A company spokesman said that the new Institute is expected to create 35 full-time jobs.
"We will continue to strive to win the trust of key stakeholders, including local officials, because we have increased the potential to reduce the harm of adult smokers while combating juvenile smoking," Juul said in a statement
In June, Juul resolved a lawsuit filed by North Carolina attorney general Josh Stein, who accused the company of promoting its products to young people. Juul agreed to pay $40 million, but denied wrongdoing or responsibility.
North Carolina was the first state to take legal action against Juul.

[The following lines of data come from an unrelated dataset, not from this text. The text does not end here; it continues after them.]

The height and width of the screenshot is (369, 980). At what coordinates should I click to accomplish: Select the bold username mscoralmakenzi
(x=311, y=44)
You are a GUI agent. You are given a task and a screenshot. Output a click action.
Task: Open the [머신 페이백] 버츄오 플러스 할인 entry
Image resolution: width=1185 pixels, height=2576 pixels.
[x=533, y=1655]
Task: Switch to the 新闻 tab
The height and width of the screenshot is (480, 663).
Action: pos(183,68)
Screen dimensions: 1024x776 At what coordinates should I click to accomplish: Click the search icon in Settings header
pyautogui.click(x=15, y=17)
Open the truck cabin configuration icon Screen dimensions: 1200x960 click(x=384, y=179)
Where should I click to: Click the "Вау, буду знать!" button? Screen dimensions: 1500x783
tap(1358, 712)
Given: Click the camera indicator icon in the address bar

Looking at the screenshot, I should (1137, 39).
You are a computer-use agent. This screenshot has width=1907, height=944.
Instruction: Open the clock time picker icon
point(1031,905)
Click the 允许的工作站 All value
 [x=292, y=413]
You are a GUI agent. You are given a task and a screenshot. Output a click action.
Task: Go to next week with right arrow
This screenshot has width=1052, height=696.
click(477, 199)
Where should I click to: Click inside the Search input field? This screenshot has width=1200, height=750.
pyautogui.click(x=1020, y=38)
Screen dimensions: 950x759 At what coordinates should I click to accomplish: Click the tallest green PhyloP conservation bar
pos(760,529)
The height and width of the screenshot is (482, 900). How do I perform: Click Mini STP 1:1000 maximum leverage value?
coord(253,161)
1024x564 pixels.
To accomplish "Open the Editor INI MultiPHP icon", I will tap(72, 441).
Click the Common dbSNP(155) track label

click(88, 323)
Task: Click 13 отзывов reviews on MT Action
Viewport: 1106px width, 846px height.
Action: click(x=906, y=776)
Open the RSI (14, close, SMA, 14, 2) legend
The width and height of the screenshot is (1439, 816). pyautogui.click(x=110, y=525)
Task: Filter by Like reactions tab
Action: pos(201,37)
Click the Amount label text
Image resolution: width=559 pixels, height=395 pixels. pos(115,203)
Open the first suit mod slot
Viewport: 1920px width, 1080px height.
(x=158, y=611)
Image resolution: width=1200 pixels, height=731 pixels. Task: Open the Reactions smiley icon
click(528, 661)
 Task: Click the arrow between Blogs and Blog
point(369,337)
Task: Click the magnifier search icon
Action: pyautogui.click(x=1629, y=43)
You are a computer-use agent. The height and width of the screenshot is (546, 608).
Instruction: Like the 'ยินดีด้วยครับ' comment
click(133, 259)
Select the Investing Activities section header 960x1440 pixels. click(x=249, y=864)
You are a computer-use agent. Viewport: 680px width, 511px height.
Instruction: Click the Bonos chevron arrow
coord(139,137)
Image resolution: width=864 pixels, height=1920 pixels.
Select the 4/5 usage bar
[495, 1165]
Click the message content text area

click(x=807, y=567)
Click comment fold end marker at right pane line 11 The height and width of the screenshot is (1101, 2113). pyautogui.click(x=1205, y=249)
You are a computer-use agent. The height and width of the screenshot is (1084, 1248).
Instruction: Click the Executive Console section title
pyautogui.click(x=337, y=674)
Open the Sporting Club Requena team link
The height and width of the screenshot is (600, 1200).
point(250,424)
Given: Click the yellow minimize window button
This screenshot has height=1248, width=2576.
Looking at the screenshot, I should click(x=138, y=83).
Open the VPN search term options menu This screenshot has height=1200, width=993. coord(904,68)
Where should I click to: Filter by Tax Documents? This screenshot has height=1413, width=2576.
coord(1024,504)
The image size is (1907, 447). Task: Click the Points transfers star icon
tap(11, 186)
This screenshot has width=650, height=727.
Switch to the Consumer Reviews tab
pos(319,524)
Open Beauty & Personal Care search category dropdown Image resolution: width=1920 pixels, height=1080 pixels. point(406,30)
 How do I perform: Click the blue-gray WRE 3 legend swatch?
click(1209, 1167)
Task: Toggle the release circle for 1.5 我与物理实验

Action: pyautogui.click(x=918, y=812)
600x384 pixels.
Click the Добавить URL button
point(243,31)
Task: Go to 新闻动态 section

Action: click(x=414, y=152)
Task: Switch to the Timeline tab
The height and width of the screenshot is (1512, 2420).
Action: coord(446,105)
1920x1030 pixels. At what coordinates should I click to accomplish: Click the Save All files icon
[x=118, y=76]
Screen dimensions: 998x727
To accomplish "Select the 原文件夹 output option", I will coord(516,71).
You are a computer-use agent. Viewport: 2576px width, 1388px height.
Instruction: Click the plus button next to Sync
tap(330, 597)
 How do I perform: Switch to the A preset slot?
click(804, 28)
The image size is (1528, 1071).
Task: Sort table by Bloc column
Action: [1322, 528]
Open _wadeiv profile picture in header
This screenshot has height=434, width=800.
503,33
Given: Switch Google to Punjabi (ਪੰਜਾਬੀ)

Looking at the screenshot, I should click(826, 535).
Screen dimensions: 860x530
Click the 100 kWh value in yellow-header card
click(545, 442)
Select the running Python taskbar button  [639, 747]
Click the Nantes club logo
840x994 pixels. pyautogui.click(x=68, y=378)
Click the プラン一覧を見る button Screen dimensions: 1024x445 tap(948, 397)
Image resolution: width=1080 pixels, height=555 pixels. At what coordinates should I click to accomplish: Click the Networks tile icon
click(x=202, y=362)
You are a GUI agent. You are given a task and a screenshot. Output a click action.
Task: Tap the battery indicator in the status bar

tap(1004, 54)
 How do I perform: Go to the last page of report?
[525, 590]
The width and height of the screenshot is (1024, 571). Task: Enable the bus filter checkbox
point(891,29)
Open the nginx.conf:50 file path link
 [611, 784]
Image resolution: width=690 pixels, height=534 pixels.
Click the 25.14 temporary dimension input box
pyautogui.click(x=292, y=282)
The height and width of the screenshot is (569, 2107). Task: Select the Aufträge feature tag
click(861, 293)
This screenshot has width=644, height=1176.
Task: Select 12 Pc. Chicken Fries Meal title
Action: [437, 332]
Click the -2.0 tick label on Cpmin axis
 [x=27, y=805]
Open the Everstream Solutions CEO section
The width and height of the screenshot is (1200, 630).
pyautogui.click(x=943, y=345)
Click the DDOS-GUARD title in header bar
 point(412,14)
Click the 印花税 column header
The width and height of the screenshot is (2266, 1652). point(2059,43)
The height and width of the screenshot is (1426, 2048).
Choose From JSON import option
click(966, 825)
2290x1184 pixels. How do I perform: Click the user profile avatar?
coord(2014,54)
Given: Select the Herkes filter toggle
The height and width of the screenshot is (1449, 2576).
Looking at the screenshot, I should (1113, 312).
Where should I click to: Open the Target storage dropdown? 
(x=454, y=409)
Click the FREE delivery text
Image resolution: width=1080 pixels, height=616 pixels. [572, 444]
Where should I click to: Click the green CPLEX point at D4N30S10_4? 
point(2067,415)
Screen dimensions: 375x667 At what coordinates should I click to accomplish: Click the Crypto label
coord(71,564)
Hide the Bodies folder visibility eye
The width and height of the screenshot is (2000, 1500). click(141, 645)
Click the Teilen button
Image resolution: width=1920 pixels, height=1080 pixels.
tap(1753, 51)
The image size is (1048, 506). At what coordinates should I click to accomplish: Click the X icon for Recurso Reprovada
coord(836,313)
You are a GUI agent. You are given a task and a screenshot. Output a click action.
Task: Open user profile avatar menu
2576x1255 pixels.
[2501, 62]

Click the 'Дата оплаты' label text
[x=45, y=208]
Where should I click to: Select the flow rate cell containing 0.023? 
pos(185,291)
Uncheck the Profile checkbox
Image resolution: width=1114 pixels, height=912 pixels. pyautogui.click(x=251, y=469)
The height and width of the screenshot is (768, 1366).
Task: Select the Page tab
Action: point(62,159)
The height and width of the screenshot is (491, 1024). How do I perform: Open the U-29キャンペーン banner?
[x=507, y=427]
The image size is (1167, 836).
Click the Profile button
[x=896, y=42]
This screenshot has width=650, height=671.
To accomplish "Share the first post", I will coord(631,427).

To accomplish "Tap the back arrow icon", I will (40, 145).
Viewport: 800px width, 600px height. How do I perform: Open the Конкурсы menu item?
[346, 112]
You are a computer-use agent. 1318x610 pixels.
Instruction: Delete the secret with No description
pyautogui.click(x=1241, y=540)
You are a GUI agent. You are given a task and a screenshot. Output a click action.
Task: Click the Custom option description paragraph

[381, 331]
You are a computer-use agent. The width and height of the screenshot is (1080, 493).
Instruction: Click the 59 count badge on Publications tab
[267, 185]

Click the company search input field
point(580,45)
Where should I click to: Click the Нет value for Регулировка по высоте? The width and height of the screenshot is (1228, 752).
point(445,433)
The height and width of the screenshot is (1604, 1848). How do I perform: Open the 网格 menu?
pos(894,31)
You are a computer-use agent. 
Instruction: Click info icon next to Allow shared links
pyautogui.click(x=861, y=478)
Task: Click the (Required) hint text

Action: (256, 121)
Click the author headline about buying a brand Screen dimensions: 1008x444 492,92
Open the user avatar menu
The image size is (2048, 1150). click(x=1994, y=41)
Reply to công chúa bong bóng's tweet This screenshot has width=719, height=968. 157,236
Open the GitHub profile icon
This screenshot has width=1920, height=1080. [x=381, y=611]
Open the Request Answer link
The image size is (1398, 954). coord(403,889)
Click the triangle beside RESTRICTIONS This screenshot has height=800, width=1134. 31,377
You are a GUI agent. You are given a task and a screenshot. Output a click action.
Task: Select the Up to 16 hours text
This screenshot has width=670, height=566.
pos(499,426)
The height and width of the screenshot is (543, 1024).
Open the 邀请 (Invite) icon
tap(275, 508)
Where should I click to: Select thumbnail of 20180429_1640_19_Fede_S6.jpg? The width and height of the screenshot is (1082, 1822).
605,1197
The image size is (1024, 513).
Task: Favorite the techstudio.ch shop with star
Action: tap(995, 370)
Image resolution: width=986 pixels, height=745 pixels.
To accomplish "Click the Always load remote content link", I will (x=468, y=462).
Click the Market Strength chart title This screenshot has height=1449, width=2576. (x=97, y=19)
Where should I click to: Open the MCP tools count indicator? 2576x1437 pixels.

At least 13 states, including California, Massachusetts, New York and the District of Columbia, have filed similar lawsuits. In each case, the most important thing is that Juul knows, or should know, that it uses smoke bombs containing high concentrations of nicotine to attract teenagers.
A lawsuit against Juul by the Wake County public school system in North Carolina is currently ongoing.
According to the U.S. Federal Drug Administration, in 2020, the use of e-cigarettes by high school students and junior middle school students decreased by 19.6% and 4.7% respectively. The U.S. Centers for Disease Control and prevention believes nicotine can damage teenagers' brain development.